Supply Chain Management in Healthcare

Introduction

The management of supply takes place in several stages:

  • Acquisition of equipment
  • Storage of product
  • Service is suitable and favorable spending in large centers

Management of Purchases

The management of purchases is made in different ways:

  • Centralized: Used for certain items. An entity buys all the material requested, and all the health centers in need get supplies from this entity. Being larger orders, better prices will be obtained for the products bought. This procedure is called “approved material” and is published annually in a catalog of selected items, such as hardware and vehicles.
  • Decentralized: Each center runs its own shopping, usually through competition, to choose suppliers.
  • Mixed: Using the two earlier forms, this is the most used.

Stock Management

In any store, the following stock levels should be set:

  • Minimum Stock: The minimum quantity of a certain article that must always be in a warehouse to ensure proper supply to various services. It is determined by the delivery date and the pace of demand for that item.
  • Maximum Stock: The maximum amount of a given item over which none should be stored. This considers the cost of storage volume and special discounts.
  • Security Stock: This is a minimum quantity of each item that must always be in a warehouse. It is stored to meet unexpected demands or excessive delays in the provision. It prevents stock rupture, which is when the hospital cannot cover patients due to a lack of commodities.
  • Purchasing Horizon: Time lag between purchasing.
  • Point of Order: The smallest units of an item in a warehouse. Supplies are kept as they arrive, requiring new supplies to be ordered.
  • Economic Lot: The quantity that should be sought from an article so that warehousing costs and order are at a minimum.

Types of Items Stored

According to the Target

  • Normal Stock: What is usually required to maintain the activity of the company. The number of items that should be stored is known and should be preset to a maximum and a minimum per article.
  • Extraordinary Stock: This is when the amount or type of item is not the common one. It can be stored because a certain article is needed occasionally.

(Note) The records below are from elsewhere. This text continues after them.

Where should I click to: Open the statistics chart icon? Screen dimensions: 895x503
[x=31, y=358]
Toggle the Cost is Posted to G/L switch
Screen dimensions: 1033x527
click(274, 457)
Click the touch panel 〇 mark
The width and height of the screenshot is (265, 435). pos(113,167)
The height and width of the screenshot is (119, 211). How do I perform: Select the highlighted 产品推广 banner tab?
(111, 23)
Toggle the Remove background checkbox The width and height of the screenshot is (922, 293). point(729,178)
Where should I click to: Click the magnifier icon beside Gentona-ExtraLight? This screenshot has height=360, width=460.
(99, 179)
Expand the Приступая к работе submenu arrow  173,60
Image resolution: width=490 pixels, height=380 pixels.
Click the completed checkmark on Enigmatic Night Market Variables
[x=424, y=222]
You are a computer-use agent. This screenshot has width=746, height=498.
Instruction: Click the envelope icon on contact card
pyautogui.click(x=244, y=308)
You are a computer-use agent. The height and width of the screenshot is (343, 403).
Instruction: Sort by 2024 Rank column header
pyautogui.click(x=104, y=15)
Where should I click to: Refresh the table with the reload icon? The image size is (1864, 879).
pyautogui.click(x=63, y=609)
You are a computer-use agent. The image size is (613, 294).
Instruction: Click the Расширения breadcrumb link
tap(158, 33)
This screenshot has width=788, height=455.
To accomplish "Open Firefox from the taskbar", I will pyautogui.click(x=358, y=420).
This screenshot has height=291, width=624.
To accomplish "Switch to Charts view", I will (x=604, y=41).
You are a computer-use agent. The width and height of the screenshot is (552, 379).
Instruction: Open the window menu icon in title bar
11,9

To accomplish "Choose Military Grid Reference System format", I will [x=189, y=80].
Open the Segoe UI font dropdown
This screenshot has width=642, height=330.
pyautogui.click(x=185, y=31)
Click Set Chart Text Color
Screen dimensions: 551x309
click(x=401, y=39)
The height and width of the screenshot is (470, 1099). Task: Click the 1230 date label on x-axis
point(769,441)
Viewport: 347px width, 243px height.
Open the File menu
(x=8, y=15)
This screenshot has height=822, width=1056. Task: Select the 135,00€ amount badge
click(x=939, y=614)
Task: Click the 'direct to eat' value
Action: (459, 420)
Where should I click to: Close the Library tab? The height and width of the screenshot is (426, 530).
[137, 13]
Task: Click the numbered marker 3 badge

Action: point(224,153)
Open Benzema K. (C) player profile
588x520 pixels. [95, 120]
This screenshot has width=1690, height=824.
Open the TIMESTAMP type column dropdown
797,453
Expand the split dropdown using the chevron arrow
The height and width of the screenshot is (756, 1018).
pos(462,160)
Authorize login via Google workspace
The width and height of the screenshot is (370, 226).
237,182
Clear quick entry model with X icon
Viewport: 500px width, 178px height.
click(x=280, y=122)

According to Type or Nature of the Material

  • Finished Product: What is ready to be consumed. Many types can be frozen, fresh, or dry stored, each in different ways and with different costs (paraffin, Harris, alcohol, HTX 96).
  • Packaging Material: Everything that is used to keep an item in good condition during storage and transport (packaging, labels).
  • Raw Materials: They are processed to form the product the firm serves.
  • Partially Processed Materials: The materials are subjected to successive processing operations to be useful. They are stored between operations (Schiff reagent).
  • Components: Finished products that are incorporated into the process of transformation of one of them.
  • Various: Parts, supplies, consumption, and replacement materials (stickers, blades, cassettes).
  • By-products: Waste.

By Use and Longevity

  • Expendable: Material that is exhausted with use in a short time, either once or several times. It needs replacement in short periods (Pasteur pipettes, cotton, gloves, blades of scalpels).
  • Inventory: What is exhausted with a single application or replenished after short periods of use (microtomes, microscopes, paraffin dispensers, glassware).